The Bug, The Bedroom, The Boredom



The norovirus stomach bug ripped through the house this month.  The grandbaby got it first, still no telling how … we suspect maybe a shopping cart. Next Dad, Mom and several days later Grandma … that would be me.  With each new casualty we dug deeper into Google to find out how to kill the virus in the house and how to prevent further people coming down with the wretched illness.

 
There are details of course, fears abound, exhaustion all around and other points of interest that might be interesting if they were happening to someone else and not me or my family.  If there was any success to our madness the buck stopped here and we managed to save the rest of our crew including visiting great-grandparents and paternal grandfather from the tummy tornado.  Primarily through isolation.
 
Strict … Stay in the dressing room don’t come out for days … Isolation.
 
My idea of solitude is when people are all around me and working on laptops, iPads and cell phones with earbuds.  I’m not keen on the — leave-me-alone I’m sick slogan.  My daughter who had almost recovered was working literally around the clock attending to me in addition to her own family and trying to keep our village afloat.  Everyone pitched in for certain as the credits at the end of the movie would point out.
 
It was just hard.  On everyone.
 
Truth is, a week+ since diarrhea-day and I have not returned to my post as chronically sick grandma or my usual routine.  While the virus left (silent prayer of gratitude) my auto-immune system likely picked up or activated an opportunistic hitchhiker virus.
 
And though I have moved back into my bedroom, I have not made my way back into the main house.  I am grateful for a few moments at our almost-koi pond.  And a few days ago I sat at the pool for a spell.  But even that much “excitement” overwhelms my autonomic system and kicks the dysautonomia into high gear.
 
Much time then is spent resting.  Mostly just propped up, re-hydrating as best I can.  Too sick even for my laptop, but occasionally I can pick up my Android phone for a bit of SJW on social media.  I am passionate even as I struggle to not pass out.
 
This is what the practice looks like from the sick room … Watching stories storm in about being too old to recover from a POTShole, feeling the adrenaline try and rally against whatever antigen it’s fighting today, trying seriously unsuccessfully to not fight with the redneck who seems to be wearing a button pushing vest (to be fair it was a BOGO free deal as it came with a button pushing vest in my size too.)  Perhaps the boredom gets the best of both of us.
 
It is just HARD.  On everyone.
 
And there is a deep sadness as I wake up, still feeling so very weak if not worthless.  Even though my world was small, I knew my contribution and rarely got lost in the pity party of the untamed monkey mind.  But in the aftermath of the gastrointestinal strike, the party 💩 decorations flank my conditioned mind and I am left with hours to contemplate the new low I am left in.
 
It’s not unfamiliar unfortunately.  I’ve been sick-sick.  Fortunately, I’ve been sicker, for even longer periods .. with far fewer people to help.

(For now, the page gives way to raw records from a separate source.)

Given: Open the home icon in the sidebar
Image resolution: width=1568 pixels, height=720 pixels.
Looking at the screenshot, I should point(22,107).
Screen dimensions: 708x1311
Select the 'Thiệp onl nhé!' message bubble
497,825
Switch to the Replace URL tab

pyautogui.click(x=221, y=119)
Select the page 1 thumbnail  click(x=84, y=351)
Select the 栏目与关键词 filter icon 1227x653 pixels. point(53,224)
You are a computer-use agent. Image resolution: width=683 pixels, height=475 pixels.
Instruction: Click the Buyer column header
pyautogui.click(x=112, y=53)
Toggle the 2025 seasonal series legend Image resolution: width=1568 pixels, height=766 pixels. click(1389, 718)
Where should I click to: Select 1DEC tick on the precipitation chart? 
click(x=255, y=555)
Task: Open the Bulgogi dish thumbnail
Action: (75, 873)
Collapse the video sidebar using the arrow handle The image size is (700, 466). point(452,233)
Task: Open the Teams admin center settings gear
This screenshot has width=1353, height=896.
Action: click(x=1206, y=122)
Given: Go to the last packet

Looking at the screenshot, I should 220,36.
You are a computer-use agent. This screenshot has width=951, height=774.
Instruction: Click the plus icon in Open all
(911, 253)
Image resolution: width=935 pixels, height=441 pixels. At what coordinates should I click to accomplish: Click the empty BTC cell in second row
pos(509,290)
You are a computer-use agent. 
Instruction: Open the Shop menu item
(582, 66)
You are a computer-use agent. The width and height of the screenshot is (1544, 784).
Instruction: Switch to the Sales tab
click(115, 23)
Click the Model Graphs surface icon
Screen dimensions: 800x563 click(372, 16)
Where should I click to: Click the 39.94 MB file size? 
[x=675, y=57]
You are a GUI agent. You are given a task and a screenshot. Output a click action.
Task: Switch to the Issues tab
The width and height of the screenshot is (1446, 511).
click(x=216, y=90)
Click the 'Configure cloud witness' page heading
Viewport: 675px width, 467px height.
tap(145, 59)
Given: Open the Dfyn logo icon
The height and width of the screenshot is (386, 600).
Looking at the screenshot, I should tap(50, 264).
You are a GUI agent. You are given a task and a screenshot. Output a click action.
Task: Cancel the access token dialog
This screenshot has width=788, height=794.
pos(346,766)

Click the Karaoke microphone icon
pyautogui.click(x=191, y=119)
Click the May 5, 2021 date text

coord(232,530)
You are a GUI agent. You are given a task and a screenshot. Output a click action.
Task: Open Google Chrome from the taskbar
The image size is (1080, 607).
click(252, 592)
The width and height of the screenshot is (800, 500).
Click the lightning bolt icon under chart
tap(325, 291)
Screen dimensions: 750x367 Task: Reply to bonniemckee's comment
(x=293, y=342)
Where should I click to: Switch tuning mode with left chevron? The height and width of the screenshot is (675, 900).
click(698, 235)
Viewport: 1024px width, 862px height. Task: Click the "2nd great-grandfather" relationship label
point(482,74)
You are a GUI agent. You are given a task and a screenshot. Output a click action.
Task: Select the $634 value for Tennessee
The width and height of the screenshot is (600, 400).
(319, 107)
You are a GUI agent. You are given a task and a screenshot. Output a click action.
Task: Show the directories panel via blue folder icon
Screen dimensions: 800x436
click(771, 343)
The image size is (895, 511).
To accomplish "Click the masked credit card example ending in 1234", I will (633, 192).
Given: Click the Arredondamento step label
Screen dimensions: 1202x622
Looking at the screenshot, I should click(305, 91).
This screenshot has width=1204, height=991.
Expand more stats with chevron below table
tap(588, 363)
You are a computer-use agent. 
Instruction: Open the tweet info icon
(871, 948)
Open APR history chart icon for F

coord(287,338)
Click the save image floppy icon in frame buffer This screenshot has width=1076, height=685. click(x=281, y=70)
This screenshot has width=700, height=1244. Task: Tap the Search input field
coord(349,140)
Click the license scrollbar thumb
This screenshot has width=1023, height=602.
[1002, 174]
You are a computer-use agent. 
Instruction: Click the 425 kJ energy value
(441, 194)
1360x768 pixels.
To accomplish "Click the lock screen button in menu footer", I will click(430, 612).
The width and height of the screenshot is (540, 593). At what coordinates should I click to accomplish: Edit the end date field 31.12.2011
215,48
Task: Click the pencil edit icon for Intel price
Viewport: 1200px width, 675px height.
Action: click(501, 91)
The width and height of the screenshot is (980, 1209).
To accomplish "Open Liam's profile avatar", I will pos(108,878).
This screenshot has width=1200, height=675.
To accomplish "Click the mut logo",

Before I’d have to worry about using up all of my sick-days at work, not being able to food shop (so very grateful to instantcart) and missing the laughing out loud which somehow was never lost on my family this week even during the double trashbag backyard patio Exhibit D.
 

There’s a deep longing for my routine … which I realize means more to my happiness than I give credit.  I miss hygge at sunrise, I miss holding my grandson (for longer than my arms want to bear the weight), I miss making dinner, I miss doing laundry — it gives me a sense of accomplishment even on my worst days.  I miss my avatar.  I miss Me. 

Use to be I would write a lot about the Remembered Self for a chronically ill person.  That point in their lives when they felt they were part of the crowd.  The time (if there was one) before the illness became a defining factor in their lives.  I was never the picture of health, but I certainly had a life that was larger than the one I was living last week.  

 

This is what the practice looks like.  An exhausted body with more pain than I know how to cope with amist a mental shit storm that wants to cover the present moment like a Lucas oil monster truck announcer on acid which may be redundant.

Truth is EVERYONE is having a hard time. 

In their own way, working with their own situation and their own demons of the dark places inside their mind.  It’s easy to forget that when we only see our self in the center ring of the circus.  But everyone has a tightrope to walk and regardless of how easy some make it look, the backstory behind the pretty pictures plastered up on insta-my-gram-book would reveal that

 everyone suffers to whatever extent they are unable to work with what they wake up with in this immeasurably small moment of Now.

I have not gone missing.  I am still Here.  Right now.  In this moment where sleeping dogs snore, birds sing, the sun peaks through and soft smiles are still possible even in the middle of the discrepancy between what I wish for and what I hold in the palm of my hand.  Still here .. I am.

One thought on “The Bug, The Bedroom, The Boredom

  1. Look at the bride side! Now you have the antibodies and won’t get it again! Not as an easy as a vaccine but accomplishes the same!